↓

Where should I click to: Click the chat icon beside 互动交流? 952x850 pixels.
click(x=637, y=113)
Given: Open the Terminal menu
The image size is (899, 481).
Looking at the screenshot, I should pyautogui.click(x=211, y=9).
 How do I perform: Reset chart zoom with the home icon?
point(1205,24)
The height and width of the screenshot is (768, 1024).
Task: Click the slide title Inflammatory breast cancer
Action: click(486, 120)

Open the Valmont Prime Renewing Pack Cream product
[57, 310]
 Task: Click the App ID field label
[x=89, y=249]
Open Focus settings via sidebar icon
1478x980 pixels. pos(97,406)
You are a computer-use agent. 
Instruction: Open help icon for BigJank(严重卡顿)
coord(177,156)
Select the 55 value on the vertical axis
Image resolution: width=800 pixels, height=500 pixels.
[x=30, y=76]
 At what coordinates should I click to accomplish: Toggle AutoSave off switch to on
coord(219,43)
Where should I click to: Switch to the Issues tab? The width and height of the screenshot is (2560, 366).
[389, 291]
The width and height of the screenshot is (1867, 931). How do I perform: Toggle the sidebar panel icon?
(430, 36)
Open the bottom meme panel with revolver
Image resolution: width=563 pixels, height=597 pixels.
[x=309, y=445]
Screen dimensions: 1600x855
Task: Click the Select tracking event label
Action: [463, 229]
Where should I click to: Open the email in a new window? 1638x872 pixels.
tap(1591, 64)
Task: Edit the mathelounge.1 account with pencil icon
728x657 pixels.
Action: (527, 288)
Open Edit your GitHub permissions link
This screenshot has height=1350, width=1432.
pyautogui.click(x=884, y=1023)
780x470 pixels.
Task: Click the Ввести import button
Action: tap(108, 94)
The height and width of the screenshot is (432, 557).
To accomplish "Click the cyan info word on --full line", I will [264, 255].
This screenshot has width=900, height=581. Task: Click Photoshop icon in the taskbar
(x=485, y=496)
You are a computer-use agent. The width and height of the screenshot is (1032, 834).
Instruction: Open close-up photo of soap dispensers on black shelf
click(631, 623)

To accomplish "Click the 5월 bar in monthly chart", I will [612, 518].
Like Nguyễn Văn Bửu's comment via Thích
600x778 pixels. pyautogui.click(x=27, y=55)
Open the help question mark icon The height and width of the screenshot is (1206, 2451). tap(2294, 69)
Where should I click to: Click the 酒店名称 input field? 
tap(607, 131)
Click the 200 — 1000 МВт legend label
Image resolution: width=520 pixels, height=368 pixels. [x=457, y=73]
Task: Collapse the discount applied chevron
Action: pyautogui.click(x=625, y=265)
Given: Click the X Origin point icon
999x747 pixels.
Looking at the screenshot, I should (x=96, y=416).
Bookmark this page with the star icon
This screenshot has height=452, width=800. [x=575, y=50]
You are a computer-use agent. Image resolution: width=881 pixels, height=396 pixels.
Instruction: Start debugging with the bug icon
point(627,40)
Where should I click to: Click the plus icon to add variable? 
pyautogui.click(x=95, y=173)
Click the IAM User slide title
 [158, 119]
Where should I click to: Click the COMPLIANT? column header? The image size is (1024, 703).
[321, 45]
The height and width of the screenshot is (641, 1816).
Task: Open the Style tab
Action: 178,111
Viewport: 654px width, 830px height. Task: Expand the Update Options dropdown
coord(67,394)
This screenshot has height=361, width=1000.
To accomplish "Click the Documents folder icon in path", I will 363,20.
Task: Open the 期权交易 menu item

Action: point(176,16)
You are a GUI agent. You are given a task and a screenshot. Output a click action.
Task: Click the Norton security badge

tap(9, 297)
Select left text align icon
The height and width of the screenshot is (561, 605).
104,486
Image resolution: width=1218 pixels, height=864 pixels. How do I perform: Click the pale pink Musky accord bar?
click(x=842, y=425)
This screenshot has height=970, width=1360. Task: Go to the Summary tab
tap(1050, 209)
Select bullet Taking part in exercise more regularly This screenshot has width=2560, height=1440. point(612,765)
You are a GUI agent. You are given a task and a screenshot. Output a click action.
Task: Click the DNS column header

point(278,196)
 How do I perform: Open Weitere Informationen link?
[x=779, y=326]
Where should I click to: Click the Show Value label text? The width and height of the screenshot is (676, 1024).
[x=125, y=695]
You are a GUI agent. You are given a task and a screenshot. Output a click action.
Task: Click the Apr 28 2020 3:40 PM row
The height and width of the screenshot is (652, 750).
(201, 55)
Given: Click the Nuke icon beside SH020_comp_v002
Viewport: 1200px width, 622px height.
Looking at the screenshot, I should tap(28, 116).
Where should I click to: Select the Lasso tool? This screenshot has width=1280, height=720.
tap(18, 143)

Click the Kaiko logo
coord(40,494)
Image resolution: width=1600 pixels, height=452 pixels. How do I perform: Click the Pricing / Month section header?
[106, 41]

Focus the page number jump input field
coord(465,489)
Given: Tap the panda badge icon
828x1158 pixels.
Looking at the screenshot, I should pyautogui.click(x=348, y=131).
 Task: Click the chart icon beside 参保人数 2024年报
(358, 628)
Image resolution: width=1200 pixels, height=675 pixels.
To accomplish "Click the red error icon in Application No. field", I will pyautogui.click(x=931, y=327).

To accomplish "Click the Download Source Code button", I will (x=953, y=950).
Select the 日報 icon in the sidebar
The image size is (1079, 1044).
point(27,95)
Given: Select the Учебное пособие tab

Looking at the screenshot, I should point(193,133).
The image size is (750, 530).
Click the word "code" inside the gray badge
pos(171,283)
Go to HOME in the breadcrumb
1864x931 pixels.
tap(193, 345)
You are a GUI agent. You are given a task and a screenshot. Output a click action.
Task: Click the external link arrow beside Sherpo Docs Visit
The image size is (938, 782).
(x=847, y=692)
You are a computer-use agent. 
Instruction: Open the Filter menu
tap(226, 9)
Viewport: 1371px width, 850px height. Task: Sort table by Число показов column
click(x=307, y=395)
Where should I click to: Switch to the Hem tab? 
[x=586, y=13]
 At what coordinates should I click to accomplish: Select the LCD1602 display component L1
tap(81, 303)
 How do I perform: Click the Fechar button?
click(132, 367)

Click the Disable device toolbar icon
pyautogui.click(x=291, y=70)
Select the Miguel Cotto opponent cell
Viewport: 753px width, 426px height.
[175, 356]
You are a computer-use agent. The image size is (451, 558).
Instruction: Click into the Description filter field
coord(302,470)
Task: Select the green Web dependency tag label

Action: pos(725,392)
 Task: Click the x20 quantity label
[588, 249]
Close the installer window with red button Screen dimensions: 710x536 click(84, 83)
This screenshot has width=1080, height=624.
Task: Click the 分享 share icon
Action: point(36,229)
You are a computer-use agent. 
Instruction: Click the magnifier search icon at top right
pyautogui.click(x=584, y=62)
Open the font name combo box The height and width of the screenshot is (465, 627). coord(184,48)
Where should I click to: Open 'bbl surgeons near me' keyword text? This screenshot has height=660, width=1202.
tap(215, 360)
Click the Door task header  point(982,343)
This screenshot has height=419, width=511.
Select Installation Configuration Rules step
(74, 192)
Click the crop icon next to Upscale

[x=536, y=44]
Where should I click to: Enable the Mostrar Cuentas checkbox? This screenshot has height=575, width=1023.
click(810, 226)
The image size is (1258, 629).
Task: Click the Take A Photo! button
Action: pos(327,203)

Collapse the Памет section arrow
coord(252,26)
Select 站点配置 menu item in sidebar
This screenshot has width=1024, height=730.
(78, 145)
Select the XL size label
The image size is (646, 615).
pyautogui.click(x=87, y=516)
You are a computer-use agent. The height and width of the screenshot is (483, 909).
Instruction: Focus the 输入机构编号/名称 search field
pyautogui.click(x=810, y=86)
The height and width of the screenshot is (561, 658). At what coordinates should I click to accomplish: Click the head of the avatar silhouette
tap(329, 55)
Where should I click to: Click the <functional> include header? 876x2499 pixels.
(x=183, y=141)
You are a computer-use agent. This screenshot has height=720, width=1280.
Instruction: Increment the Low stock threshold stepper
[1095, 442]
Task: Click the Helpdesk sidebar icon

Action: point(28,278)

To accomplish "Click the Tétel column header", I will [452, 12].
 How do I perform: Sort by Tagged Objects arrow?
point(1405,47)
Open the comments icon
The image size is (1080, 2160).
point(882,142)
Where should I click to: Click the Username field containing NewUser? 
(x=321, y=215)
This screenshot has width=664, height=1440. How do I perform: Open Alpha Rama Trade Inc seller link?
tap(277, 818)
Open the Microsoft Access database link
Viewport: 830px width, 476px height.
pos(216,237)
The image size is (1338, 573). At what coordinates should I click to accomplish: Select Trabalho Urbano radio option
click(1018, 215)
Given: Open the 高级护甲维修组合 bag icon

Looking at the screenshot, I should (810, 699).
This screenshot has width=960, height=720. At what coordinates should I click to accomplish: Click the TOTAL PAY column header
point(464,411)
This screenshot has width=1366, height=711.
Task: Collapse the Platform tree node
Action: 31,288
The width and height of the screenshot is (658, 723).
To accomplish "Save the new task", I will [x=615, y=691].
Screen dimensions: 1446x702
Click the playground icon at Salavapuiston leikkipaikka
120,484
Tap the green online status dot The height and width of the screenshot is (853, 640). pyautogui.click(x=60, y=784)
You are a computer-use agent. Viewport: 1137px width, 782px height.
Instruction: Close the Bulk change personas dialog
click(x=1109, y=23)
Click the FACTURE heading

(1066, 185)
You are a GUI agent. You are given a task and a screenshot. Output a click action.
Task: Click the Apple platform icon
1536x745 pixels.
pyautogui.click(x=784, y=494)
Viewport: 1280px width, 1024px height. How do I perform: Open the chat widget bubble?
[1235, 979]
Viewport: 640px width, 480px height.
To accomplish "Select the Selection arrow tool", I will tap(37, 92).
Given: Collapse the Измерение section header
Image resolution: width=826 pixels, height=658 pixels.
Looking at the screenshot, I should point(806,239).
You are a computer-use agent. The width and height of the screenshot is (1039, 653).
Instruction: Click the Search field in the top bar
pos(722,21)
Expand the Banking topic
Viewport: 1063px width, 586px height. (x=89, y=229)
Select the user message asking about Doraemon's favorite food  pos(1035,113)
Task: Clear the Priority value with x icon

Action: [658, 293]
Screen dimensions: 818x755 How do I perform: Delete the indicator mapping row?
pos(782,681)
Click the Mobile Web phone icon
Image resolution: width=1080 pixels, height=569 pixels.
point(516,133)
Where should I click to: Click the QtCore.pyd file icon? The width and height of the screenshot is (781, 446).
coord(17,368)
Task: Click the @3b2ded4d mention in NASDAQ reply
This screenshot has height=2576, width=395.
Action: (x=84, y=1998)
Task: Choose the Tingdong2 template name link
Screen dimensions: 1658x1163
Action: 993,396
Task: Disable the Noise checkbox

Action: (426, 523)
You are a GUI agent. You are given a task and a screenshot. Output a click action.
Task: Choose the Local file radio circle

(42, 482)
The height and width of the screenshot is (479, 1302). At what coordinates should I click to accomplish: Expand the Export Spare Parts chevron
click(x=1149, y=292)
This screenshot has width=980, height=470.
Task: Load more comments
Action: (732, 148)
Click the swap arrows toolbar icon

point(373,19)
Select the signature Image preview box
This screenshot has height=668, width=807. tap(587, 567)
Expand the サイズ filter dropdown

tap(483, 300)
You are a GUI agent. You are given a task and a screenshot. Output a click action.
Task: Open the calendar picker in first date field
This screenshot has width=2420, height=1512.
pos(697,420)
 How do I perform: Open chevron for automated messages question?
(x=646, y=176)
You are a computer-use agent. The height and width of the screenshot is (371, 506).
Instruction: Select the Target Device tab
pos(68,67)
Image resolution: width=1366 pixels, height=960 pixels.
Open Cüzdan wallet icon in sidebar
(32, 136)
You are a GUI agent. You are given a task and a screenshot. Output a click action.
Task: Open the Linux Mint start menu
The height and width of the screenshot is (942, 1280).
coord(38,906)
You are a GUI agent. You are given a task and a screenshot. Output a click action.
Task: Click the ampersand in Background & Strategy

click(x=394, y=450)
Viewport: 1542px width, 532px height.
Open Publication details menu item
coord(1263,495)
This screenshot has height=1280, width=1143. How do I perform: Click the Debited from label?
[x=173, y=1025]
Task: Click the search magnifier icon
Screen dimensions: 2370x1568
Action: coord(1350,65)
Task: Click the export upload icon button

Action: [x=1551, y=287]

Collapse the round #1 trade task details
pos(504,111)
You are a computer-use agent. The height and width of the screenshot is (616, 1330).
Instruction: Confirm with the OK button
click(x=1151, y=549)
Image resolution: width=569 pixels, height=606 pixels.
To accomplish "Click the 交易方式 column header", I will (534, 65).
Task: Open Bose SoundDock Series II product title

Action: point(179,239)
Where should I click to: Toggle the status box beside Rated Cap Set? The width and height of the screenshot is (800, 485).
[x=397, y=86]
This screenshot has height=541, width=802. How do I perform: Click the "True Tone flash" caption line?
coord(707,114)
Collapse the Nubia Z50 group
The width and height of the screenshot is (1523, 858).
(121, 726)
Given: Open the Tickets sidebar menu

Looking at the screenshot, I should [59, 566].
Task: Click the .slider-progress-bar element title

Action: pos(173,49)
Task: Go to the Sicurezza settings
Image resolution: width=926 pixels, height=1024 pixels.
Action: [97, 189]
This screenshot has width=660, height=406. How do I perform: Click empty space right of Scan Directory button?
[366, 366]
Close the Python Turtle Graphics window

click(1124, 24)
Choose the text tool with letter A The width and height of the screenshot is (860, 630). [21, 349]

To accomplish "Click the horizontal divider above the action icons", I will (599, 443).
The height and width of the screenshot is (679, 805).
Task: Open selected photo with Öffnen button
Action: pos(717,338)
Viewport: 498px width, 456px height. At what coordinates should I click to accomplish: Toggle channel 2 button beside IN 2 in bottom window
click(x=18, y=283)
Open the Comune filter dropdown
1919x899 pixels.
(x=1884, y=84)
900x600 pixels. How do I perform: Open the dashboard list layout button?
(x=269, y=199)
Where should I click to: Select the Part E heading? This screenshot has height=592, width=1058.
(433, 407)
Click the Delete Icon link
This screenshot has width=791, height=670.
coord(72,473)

↑

* [Exercise]:
Filter the entries above and copy only the lines that hold "computer".

* [Task answer]:
You are a computer-use agent. 
You are a computer-use agent. The width and height of the screenshot is (1032, 834).
You are a computer-use agent. Image resolution: width=881 pixels, height=396 pixels.
You are a computer-use agent. 
You are a computer-use agent. The image size is (451, 558).
You are a computer-use agent. 
You are a computer-use agent. The height and width of the screenshot is (483, 909).
You are a computer-use agent. This screenshot has height=720, width=1280.
You are a computer-use agent. Viewport: 1137px width, 782px height.
You are a computer-use agent. The width and height of the screenshot is (1039, 653).
You are a computer-use agent. The height and width of the screenshot is (371, 506).
You are a computer-use agent. The height and width of the screenshot is (616, 1330).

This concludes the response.